#### Data to process ####
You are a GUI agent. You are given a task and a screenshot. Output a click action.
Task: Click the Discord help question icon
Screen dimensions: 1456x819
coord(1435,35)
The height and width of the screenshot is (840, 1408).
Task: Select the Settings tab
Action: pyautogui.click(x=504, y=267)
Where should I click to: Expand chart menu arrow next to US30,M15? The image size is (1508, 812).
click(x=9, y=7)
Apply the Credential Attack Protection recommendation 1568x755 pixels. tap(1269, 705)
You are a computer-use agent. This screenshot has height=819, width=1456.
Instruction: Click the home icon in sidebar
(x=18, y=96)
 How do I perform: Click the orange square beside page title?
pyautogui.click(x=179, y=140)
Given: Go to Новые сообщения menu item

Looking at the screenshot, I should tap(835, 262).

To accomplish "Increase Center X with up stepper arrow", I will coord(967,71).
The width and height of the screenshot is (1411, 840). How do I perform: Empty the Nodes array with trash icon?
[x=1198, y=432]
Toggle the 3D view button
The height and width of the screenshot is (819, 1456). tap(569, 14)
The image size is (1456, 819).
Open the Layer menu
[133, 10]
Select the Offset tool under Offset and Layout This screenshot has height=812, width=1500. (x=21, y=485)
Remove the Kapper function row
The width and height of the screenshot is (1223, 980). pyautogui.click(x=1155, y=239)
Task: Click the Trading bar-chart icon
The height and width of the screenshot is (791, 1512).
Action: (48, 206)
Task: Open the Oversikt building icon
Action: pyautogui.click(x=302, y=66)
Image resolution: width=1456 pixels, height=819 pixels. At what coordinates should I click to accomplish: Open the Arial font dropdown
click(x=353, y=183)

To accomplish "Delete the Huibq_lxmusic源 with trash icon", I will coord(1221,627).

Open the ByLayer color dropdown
####
▶ [To do]
Beginning at the line above with "The width and height of the screenshot is (1411, 840)." and finishing at the line with "Task: Click the Trading bar-chart icon", return each line exactly and return nothing else.

▶ [Result of the task]
The width and height of the screenshot is (1411, 840). How do I perform: Empty the Nodes array with trash icon?
[x=1198, y=432]
Toggle the 3D view button
The height and width of the screenshot is (819, 1456). tap(569, 14)
The image size is (1456, 819).
Open the Layer menu
[133, 10]
Select the Offset tool under Offset and Layout This screenshot has height=812, width=1500. (x=21, y=485)
Remove the Kapper function row
The width and height of the screenshot is (1223, 980). pyautogui.click(x=1155, y=239)
Task: Click the Trading bar-chart icon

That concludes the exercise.